▸ Exercise instructions: Transcribe exactly each line of the entries, from the opening line to the line with "[Instagram] (1142, 98)", with both of those lines included.

▸ Source material:
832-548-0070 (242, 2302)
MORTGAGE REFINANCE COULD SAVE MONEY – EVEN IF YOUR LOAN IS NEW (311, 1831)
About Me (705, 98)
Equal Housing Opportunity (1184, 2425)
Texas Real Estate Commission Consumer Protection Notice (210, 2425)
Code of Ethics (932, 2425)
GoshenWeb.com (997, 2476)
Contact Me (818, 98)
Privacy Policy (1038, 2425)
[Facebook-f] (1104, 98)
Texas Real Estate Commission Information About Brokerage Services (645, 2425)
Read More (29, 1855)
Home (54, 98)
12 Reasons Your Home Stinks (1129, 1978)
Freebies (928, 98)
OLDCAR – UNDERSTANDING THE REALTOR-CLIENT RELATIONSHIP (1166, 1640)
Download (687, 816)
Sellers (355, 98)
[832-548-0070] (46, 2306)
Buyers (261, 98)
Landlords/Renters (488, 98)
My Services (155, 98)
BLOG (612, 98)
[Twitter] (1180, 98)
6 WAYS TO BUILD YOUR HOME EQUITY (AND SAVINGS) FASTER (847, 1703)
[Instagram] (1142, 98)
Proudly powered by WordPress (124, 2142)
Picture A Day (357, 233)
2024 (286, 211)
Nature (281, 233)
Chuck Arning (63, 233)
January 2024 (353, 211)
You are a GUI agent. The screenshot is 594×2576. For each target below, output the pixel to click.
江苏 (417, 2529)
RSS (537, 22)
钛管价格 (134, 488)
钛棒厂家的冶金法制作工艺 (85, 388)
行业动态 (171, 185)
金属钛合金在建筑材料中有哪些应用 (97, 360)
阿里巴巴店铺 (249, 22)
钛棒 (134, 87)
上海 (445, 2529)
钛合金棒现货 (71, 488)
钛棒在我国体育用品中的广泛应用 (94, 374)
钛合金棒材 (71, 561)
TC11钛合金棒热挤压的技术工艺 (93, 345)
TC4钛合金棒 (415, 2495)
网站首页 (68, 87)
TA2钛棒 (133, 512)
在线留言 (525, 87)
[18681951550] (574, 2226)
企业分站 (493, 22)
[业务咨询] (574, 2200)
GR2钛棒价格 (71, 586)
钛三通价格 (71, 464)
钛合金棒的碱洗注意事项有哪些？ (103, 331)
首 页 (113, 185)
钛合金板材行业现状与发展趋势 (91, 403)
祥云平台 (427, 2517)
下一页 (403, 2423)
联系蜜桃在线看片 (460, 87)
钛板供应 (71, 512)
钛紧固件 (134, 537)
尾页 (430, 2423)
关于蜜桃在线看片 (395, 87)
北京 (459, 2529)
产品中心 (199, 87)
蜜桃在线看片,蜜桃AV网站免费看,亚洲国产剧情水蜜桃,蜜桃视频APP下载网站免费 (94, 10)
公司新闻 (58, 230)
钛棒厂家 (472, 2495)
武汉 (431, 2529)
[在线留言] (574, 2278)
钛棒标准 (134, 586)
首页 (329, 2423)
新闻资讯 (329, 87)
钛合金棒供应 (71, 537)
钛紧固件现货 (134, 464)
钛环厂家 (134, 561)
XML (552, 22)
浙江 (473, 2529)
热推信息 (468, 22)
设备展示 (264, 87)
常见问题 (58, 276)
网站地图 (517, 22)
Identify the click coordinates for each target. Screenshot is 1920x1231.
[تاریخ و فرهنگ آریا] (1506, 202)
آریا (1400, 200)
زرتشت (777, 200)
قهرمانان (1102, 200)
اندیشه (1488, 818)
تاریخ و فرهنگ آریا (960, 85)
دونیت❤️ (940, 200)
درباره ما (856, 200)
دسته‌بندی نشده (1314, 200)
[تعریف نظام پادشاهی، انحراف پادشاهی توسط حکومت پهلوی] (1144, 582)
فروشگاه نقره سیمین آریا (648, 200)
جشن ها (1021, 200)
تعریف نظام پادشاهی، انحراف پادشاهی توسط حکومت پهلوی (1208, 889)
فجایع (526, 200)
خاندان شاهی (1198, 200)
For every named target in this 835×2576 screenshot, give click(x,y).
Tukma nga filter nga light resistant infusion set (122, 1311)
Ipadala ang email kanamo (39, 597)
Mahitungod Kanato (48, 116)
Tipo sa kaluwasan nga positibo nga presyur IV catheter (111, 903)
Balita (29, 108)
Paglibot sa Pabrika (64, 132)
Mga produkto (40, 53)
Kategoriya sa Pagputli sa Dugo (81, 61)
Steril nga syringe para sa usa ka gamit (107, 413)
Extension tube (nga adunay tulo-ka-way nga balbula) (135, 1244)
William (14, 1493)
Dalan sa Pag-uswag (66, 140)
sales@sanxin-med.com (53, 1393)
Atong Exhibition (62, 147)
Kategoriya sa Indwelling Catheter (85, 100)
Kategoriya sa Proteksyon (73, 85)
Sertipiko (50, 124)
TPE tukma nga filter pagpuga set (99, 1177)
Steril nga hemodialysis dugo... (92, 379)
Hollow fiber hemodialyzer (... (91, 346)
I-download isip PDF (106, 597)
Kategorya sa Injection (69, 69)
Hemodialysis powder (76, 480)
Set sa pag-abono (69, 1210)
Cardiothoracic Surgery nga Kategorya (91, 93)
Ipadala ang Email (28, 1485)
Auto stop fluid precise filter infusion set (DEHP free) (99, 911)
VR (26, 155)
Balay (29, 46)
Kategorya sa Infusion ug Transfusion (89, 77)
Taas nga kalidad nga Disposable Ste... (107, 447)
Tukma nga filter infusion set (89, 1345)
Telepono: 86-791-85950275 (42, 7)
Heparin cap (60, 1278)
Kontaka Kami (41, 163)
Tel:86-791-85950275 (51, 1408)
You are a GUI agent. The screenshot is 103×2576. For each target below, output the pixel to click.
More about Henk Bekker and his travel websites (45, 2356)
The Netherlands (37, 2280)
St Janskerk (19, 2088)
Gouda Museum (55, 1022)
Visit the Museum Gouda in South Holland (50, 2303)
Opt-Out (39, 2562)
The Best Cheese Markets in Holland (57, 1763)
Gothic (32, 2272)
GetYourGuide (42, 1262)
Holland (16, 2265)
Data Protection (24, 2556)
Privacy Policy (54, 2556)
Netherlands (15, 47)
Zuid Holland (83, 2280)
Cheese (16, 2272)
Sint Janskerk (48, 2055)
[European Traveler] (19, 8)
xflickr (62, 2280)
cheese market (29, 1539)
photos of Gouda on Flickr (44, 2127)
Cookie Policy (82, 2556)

▸ Task output:
832-548-0070 (242, 2302)
MORTGAGE REFINANCE COULD SAVE MONEY – EVEN IF YOUR LOAN IS NEW (311, 1831)
About Me (705, 98)
Equal Housing Opportunity (1184, 2425)
Texas Real Estate Commission Consumer Protection Notice (210, 2425)
Code of Ethics (932, 2425)
GoshenWeb.com (997, 2476)
Contact Me (818, 98)
Privacy Policy (1038, 2425)
[Facebook-f] (1104, 98)
Texas Real Estate Commission Information About Brokerage Services (645, 2425)
Read More (29, 1855)
Home (54, 98)
12 Reasons Your Home Stinks (1129, 1978)
Freebies (928, 98)
OLDCAR – UNDERSTANDING THE REALTOR-CLIENT RELATIONSHIP (1166, 1640)
Download (687, 816)
Sellers (355, 98)
[832-548-0070] (46, 2306)
Buyers (261, 98)
Landlords/Renters (488, 98)
My Services (155, 98)
BLOG (612, 98)
[Twitter] (1180, 98)
6 WAYS TO BUILD YOUR HOME EQUITY (AND SAVINGS) FASTER (847, 1703)
[Instagram] (1142, 98)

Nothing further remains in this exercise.